What is required:
Return every line from the one with "Tap the voters" through the one with "Viewport: 815px width, 626px height.", inclusive, exactly as it appears below.

Stored records:
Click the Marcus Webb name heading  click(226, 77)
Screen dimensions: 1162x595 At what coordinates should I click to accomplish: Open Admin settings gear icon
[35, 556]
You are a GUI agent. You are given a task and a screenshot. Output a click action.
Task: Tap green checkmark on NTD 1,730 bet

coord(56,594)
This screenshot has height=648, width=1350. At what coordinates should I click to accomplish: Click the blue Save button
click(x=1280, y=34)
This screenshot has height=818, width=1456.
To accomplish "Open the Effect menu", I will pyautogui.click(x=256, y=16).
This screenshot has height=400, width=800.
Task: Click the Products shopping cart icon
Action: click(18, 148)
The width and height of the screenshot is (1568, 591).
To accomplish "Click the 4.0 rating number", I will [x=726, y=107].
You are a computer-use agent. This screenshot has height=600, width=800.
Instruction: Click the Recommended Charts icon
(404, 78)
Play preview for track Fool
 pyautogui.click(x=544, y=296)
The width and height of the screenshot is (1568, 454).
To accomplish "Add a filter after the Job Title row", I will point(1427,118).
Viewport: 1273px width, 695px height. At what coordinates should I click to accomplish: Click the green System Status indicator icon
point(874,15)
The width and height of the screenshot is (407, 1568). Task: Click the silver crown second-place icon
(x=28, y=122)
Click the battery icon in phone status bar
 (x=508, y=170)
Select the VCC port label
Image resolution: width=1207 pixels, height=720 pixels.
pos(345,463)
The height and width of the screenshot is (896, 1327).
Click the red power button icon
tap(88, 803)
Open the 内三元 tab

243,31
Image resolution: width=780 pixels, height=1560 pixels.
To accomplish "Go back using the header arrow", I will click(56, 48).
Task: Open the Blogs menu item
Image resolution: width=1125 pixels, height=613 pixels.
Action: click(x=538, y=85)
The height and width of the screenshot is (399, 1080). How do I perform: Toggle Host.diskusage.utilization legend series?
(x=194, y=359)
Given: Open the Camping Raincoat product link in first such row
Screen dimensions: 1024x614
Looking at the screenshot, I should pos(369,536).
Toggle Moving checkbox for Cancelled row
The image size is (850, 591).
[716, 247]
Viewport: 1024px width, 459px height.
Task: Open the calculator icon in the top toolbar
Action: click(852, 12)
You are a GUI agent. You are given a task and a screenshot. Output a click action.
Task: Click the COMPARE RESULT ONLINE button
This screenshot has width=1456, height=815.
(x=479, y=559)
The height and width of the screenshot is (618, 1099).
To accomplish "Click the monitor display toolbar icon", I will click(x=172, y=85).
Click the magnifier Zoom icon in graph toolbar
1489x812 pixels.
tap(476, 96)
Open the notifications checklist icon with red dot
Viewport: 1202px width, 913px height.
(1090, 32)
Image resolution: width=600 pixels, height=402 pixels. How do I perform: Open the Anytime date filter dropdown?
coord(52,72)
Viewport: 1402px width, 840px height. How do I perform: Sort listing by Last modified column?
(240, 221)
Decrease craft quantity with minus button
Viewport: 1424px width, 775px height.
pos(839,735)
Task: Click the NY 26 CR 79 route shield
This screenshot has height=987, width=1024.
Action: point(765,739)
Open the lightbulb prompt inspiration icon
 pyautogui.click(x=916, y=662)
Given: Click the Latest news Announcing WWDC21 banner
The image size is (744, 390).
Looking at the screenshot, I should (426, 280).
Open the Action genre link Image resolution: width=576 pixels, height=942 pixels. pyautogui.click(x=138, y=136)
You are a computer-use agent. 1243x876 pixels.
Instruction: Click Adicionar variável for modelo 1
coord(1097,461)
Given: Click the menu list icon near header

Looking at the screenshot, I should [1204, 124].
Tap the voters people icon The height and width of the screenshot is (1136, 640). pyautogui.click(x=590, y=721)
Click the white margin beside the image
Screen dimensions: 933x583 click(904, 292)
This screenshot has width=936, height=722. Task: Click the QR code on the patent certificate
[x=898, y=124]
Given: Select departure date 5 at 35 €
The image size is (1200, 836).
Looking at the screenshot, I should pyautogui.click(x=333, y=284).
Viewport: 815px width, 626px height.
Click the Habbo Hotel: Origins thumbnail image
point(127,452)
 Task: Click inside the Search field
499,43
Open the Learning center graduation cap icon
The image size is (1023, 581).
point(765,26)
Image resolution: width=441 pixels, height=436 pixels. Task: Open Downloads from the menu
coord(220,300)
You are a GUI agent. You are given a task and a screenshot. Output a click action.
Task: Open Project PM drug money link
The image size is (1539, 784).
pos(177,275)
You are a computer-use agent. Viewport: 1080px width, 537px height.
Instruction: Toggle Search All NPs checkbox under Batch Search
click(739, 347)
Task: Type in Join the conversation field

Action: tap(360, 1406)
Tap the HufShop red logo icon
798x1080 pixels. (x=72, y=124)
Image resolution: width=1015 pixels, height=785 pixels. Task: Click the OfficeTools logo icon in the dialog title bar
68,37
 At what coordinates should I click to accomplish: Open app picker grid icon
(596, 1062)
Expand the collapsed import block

Output for this task:
Tap the voters people icon The height and width of the screenshot is (1136, 640). pyautogui.click(x=590, y=721)
Click the white margin beside the image
Screen dimensions: 933x583 click(904, 292)
This screenshot has width=936, height=722. Task: Click the QR code on the patent certificate
[x=898, y=124]
Given: Select departure date 5 at 35 €
The image size is (1200, 836).
Looking at the screenshot, I should pyautogui.click(x=333, y=284).
Viewport: 815px width, 626px height.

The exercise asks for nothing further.